▶ [Tasks and exercises]:
A - In the forum thread about drones and eagles, who does luke strawwalker say first used drones to fly over industrial sites?
B - Take the forum thread about drones and eagles further from the point where it stops.

Start of Quoted passage

# Drones, Feds, and Eagles



## Vol (Jul 5, 2009)

From Growing Tennessee....

Regards, Mike

http://growingtennessee.com/features/2016/02/trained-eagles-taking-down-drones/?utm_source=Growing+Tennessee&utm_campaign=542f968882-growingtennessee-daily_newsletter&utm_medium=email&utm_term=0_d75710df8e-542f968882-296641129


----------



## rjmoses (Apr 4, 2010)

You know....I.....Well....Uhhhh..... (dumbfounded, flabbergasted, speechless).

So what's the big issue with drones, anyway? Am I missing something? (Obviously, but what?) Are they that dangerous? To whom?

Ralph

PS: Mike, could you please post these type of articles later in the day after I have had a sufficient intake of coffee so I can get really worked up? Thanks


----------



## Teslan (Aug 20, 2011)

rjmoses said:


> You know....I.....Well....Uhhhh..... (dumbfounded, flabbergasted, speechless).
> 
> So what's the big issue with drones, anyway? Am I missing something? (Obviously, but what?) Are they that dangerous? To whom?
> 
> ...


Nothing is wrong with them. But I suspect the Govment doesn't want people looking where they aren't supposed to be looking with a drone.


----------



## somedevildawg (Jun 20, 2011)

Nothing is wrong with them in the hands of a competent operator......its when kids, morons, or achmed gets a hold of them.....personally I think my 12ga would do a better job and not subject the bird to injury by the spinning props......


----------



## luke strawwalker (Jul 31, 2014)

Teslan said:


> Nothing is wrong with them. But I suspect the Govment doesn't want people looking where they aren't supposed to be looking with a drone.


Yeah, that's the whole deal...

The drones basically got their attention when these various environmental tree hugger groups started using them in the early days to overfly industrial sites and stuff looking for "violations" of various pollution laws and things like that, and then filing lawsuits against the companies and even against government agencies for "lax enforcement" of the law... They've had to amend the evidenciary code in some cases to disallow "evidence" gathered from "illegal" drone flights...

End of Quoted passage
Start of Dataset

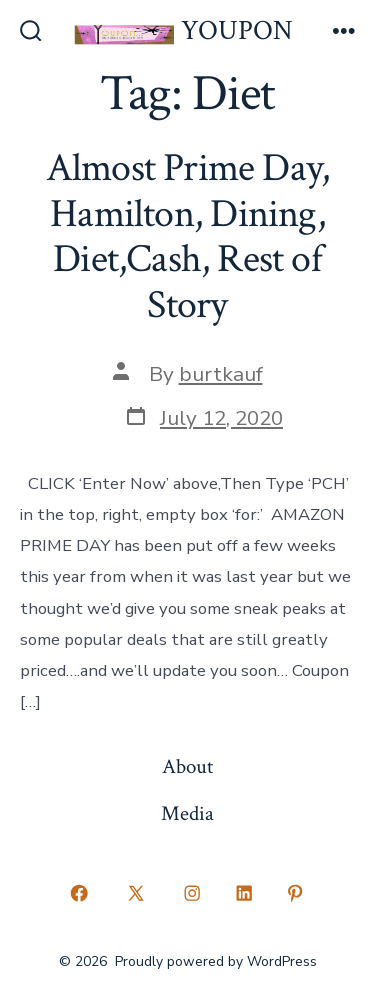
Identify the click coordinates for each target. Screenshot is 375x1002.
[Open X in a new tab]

End of Dataset
Start of Dataset

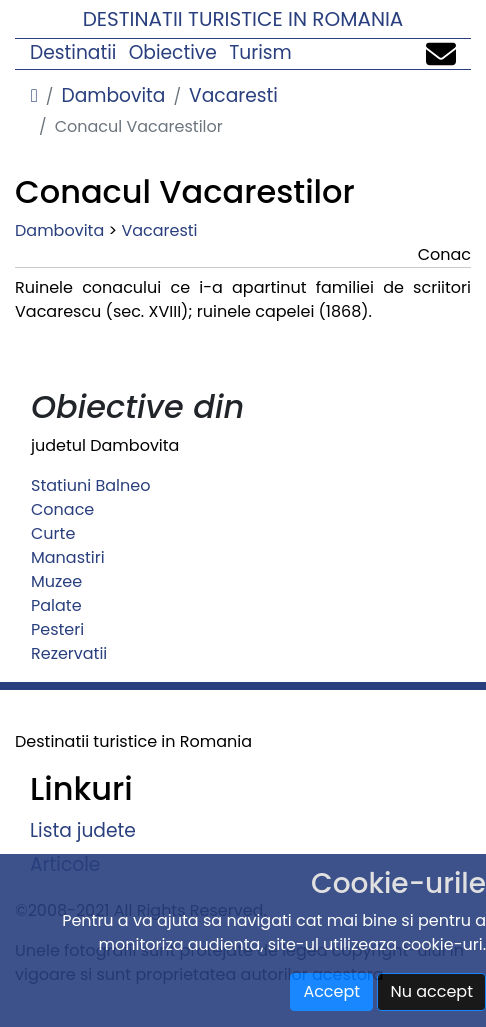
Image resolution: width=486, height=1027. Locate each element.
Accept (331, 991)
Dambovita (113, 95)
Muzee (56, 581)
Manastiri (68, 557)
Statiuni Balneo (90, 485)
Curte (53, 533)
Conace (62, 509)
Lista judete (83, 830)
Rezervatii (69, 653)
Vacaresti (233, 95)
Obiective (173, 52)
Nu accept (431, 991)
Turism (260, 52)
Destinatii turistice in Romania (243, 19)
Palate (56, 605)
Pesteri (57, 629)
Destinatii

End of Dataset

▶ [In response]:
A - Environmental groups used them to look for violations of pollution laws.

B -
Basically, the gubmint, as usual, is making a mountain out of a molehill... and spending tons of resources and effort to solve a "non-problem" rather than working on something that actually needs fixing... That, and collect a bunch of money for doing nothing, which is what they do best...

I'm convinced drones are the 'coming thing' in agriculture... there's TONS of potential there... and as usual, the gubmint is right there in the middle of it, trying to muck it up as much as possible.

If the FAA had existed at the beginning of the last century, the Wright Brothers would have never gotten off the ground...

Later! OL J R 

PS. these new "drone registration" laws also apply to ALL RC model aircraft, not just "drones"... which is why the AMA is fighting it tooth and nail. What NEEDS to happen is as close to 100% "civil disobedience" by OUTRIGHT REFUSAL to register as possible...

Later! OL J R


----------



## luke strawwalker (Jul 31, 2014)

somedevildawg said:


> Nothing is wrong with them in the hands of a competent operator......its when kids, morons, or achmed gets a hold of them.....personally I think my 12ga would do a better job and not subject the bird to injury by the spinning props......


Yeah, that's the argument... "achmed" getting ahold of one and doing nefarious things...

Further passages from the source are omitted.